Which lines run from the start of the data below to the line containing "Given: Click the CPU 0 track label"? Set them down exactly, with none added.

[Collected data]
....

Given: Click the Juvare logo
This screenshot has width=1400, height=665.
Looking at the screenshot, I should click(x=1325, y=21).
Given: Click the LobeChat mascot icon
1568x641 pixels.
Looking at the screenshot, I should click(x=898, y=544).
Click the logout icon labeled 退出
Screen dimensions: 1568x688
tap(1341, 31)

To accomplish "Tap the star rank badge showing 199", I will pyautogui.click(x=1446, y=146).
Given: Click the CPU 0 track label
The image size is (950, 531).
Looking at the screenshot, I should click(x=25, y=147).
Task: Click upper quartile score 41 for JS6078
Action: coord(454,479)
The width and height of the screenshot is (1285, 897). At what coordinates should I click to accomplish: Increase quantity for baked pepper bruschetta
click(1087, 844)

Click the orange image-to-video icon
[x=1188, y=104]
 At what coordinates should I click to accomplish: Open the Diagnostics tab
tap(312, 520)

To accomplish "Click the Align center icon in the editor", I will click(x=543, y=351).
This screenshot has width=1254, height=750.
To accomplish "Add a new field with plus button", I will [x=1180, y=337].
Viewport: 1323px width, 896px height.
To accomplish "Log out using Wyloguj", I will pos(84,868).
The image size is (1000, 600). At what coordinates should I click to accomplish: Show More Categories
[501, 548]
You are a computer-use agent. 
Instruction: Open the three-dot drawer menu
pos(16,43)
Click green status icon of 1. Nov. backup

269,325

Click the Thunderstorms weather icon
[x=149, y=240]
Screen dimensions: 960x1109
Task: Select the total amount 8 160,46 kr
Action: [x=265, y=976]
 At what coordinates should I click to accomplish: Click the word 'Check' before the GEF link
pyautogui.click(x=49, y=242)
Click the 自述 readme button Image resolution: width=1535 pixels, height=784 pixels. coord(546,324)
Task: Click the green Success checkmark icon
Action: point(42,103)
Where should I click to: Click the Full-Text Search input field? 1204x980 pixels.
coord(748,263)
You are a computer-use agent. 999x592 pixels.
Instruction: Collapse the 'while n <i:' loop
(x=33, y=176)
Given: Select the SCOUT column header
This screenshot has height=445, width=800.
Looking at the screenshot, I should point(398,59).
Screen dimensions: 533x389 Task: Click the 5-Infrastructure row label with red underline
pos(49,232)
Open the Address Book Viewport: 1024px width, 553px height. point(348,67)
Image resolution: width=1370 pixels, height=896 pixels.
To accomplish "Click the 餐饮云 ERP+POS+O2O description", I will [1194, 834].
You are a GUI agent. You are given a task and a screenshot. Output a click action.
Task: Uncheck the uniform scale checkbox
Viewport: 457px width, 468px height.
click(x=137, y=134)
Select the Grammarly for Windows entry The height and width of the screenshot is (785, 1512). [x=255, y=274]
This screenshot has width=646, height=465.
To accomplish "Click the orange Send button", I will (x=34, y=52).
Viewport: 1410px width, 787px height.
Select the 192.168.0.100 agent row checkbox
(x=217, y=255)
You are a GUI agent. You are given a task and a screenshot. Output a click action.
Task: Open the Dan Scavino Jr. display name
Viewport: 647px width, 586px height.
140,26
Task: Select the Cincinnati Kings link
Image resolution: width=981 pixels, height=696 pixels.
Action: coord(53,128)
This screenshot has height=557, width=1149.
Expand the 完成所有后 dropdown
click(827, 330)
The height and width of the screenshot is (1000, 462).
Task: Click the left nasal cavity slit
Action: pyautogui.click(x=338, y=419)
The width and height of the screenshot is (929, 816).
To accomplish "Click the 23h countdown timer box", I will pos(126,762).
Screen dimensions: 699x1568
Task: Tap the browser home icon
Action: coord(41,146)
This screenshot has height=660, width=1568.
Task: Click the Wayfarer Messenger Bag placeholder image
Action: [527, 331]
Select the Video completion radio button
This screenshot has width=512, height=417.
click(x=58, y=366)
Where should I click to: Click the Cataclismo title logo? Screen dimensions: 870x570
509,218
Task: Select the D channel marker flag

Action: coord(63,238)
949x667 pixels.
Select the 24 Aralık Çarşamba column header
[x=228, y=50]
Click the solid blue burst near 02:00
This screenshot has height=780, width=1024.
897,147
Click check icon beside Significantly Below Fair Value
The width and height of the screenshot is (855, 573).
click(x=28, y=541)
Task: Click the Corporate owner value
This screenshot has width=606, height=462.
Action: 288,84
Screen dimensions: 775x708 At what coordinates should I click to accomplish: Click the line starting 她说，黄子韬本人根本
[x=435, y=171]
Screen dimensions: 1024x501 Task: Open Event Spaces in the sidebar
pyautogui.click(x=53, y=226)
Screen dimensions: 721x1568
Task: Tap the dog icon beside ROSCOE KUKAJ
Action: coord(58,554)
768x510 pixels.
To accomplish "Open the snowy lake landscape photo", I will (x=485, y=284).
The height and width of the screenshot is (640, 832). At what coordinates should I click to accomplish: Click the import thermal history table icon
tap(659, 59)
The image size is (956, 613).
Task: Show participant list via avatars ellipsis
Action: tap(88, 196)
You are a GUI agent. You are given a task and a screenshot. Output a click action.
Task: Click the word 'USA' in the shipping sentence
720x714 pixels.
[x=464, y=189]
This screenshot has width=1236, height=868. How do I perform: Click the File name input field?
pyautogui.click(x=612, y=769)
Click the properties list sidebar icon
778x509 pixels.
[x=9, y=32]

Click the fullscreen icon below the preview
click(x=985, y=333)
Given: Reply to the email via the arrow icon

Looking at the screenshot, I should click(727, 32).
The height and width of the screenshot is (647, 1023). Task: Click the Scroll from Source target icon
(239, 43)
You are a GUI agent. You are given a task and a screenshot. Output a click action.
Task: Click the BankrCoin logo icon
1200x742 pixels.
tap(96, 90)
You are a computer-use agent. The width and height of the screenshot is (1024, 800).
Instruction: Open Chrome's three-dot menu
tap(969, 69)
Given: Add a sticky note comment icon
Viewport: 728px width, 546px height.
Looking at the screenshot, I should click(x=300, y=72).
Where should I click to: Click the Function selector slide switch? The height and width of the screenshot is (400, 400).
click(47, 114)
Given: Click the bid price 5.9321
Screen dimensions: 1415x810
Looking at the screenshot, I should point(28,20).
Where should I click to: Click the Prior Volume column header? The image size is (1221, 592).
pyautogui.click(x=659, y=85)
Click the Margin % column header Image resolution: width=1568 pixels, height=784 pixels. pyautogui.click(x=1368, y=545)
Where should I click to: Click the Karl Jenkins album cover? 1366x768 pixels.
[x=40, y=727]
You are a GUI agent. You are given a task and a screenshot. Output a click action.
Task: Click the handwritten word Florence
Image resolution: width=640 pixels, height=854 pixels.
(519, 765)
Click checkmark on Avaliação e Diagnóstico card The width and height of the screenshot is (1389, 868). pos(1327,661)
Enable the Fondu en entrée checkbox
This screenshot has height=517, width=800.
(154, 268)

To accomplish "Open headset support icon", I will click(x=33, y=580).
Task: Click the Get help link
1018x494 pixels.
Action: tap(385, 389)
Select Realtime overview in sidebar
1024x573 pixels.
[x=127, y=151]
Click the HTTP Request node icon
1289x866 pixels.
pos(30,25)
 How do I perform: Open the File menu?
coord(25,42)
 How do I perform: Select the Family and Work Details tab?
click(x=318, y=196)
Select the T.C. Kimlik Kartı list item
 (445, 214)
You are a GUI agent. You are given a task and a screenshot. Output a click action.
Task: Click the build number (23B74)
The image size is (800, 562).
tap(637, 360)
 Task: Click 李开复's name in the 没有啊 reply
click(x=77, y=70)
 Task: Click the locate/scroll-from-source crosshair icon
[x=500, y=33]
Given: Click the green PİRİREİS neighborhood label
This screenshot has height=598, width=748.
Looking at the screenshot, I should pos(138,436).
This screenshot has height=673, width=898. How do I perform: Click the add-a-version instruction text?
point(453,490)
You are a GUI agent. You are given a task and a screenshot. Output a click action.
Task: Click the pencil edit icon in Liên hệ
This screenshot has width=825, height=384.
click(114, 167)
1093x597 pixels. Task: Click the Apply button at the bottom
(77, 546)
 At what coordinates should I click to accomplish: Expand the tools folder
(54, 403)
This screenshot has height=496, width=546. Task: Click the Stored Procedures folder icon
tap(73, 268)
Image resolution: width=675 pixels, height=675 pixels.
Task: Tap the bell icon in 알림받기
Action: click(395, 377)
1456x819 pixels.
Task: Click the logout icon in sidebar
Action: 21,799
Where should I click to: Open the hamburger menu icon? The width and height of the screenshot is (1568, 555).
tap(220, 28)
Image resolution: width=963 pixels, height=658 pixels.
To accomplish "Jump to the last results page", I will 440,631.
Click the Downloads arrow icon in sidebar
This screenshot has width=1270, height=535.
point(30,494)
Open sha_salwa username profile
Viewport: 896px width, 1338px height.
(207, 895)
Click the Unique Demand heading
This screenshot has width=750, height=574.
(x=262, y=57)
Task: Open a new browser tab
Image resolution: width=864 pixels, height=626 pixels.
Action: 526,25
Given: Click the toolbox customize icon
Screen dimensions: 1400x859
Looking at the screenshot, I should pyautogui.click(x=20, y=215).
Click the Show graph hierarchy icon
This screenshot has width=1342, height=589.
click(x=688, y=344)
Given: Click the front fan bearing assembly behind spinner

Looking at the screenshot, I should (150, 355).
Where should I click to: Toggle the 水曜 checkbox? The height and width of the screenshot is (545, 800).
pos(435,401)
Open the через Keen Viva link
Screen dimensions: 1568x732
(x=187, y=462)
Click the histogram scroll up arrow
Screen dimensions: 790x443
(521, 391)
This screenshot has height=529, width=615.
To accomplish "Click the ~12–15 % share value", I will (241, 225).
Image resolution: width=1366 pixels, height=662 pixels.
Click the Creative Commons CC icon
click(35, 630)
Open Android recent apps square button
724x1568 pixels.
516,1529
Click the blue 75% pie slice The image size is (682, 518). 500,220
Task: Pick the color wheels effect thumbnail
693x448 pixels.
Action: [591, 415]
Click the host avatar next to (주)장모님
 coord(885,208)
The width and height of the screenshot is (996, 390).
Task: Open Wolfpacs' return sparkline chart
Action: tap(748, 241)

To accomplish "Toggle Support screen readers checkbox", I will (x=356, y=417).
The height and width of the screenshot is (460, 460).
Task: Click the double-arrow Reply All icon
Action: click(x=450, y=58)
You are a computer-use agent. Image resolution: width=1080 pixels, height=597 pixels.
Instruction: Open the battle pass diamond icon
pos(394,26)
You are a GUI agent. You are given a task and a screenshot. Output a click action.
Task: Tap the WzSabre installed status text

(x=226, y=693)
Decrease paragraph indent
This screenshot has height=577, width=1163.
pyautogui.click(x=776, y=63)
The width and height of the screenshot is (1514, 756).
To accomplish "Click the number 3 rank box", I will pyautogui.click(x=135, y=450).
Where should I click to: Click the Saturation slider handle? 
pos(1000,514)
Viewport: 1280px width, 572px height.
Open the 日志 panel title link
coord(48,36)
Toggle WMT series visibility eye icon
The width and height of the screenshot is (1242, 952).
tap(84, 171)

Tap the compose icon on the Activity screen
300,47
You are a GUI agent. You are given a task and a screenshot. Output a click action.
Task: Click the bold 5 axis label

....

**OUTPUT**:
Given: Click the Juvare logo
This screenshot has width=1400, height=665.
Looking at the screenshot, I should click(x=1325, y=21).
Given: Click the LobeChat mascot icon
1568x641 pixels.
Looking at the screenshot, I should click(x=898, y=544).
Click the logout icon labeled 退出
Screen dimensions: 1568x688
tap(1341, 31)

To accomplish "Tap the star rank badge showing 199", I will pyautogui.click(x=1446, y=146).
Given: Click the CPU 0 track label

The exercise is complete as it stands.